Gilbert refers to the voice of wisdom within her as her “omniscient interior voice.” My masters of theological studies and masters of divinity have demanded my lexicon contain less secular words. I refer to the voice I hear within me as the soul voice. The experience of it requires it.
The experience of hearing my soul voice is profoundly (and sometimes irritatingly) paradoxical. It’s hysterical when I’m the most stressed out and it’s filled with levity when I’m as heavy as a piece of lead. It’s the voice that offers balance when my life is most out of whack and it’s the voice that leads by empowering me to be bold enough to make choices for myself.
I can recognize the soul voice within me because it is most fierce when it comes to truth telling and yet never insists on its own way. The soul voice offers every kind of encouragement and yet is often the most challenging. The soul voice will suggest I do that one thing I want least to do, not to annoy me (smile), but to get me to face fears, to grow, to change. The soul voice — as compared to the voice of the ego — is not about drama.
For example, when Gilbert prays for God to tell her what to do, she expects to hear sublime advice about her imminent divorce, real drastic changes she must make, or hard and fast lines she must draw in her love life. Instead, she hears a simple directive, “Go to bed, Liz.” That can only be the soul voice. In that moment, this was the most sagacious, the most loving, and compassionate advice she could receive. She just needed to take care of her self. The wisdom of what to do with her life, with matters of her heart, would follow without drama and without deadlines. Her soul knows this.
Every woman has to take the journey to meet with her soul voice alone — and find that authentic truth that waits within her. Every journey taken is as different as the soul voice found.

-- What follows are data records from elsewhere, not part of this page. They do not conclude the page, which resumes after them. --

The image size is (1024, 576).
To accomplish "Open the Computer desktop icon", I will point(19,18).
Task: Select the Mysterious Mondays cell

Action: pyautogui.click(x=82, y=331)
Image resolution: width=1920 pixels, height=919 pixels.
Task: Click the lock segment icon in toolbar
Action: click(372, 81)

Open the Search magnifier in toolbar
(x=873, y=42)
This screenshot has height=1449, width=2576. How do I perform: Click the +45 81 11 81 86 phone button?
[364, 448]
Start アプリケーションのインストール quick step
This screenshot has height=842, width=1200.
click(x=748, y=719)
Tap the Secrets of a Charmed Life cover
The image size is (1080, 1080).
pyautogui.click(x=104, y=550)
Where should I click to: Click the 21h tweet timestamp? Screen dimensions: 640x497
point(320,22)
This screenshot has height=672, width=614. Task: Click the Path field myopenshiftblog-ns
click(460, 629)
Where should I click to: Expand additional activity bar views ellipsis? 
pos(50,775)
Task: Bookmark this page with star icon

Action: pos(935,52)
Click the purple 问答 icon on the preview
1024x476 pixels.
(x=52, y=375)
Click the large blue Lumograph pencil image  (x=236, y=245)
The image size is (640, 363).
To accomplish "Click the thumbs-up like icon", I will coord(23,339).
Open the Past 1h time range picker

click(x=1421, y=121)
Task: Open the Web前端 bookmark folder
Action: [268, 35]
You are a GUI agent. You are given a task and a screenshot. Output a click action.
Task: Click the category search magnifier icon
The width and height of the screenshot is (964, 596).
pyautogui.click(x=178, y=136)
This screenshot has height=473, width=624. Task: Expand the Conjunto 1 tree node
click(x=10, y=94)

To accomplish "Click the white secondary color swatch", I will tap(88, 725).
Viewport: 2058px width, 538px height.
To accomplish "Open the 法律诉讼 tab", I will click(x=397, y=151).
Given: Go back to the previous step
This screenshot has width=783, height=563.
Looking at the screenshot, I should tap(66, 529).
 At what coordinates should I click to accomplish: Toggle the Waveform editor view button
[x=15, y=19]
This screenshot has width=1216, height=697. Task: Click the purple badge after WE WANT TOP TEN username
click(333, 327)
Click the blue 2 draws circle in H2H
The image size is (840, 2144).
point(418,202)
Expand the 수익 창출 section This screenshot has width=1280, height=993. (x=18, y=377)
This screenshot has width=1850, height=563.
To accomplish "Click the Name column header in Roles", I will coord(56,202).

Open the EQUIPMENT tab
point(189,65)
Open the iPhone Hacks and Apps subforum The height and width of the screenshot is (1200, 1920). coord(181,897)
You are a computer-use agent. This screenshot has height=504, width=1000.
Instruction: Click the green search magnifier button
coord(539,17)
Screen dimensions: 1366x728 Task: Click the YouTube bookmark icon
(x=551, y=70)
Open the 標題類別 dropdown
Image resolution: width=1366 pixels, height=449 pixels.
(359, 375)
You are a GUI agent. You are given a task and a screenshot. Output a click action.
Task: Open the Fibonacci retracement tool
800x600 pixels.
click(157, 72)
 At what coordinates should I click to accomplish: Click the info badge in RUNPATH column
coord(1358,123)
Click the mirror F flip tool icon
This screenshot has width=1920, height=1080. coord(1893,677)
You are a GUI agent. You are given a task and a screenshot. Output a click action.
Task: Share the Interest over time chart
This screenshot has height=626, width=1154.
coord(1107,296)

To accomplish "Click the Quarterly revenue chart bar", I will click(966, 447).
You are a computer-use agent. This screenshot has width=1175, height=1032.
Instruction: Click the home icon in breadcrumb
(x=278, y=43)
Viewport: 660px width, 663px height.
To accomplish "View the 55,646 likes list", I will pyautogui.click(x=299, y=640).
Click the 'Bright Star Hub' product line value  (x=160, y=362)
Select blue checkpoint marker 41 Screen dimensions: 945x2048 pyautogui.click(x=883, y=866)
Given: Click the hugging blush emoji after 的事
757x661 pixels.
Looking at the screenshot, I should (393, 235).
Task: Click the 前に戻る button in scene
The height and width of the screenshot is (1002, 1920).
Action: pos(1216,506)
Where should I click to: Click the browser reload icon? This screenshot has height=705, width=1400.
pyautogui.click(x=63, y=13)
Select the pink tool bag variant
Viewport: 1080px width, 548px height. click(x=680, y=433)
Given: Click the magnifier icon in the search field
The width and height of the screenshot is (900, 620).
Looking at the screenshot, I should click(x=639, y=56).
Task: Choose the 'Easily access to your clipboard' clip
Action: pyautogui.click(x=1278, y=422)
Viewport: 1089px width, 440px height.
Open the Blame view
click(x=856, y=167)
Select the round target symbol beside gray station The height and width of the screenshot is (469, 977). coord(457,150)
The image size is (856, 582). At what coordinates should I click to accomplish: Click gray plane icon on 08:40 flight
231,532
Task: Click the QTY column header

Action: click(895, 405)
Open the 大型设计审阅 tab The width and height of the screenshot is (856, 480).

But in my experience, the soul voice is that one voice that is always and in all circumstances waiting to be the voice of unconditional love inside us. It’s the voice that longs for us to listen and to follow its audacious call to dare us to live out our potential.
REVEAL is so concerned for women to become intimate with their soul voices, because the soul voice asks that we each in our own ways love ourselves enough to live our best and most realized lives. The soul voice leads us to transform not only ourselves but also the world around us with love, with joy, and with the taste of gelato fresh on our lips.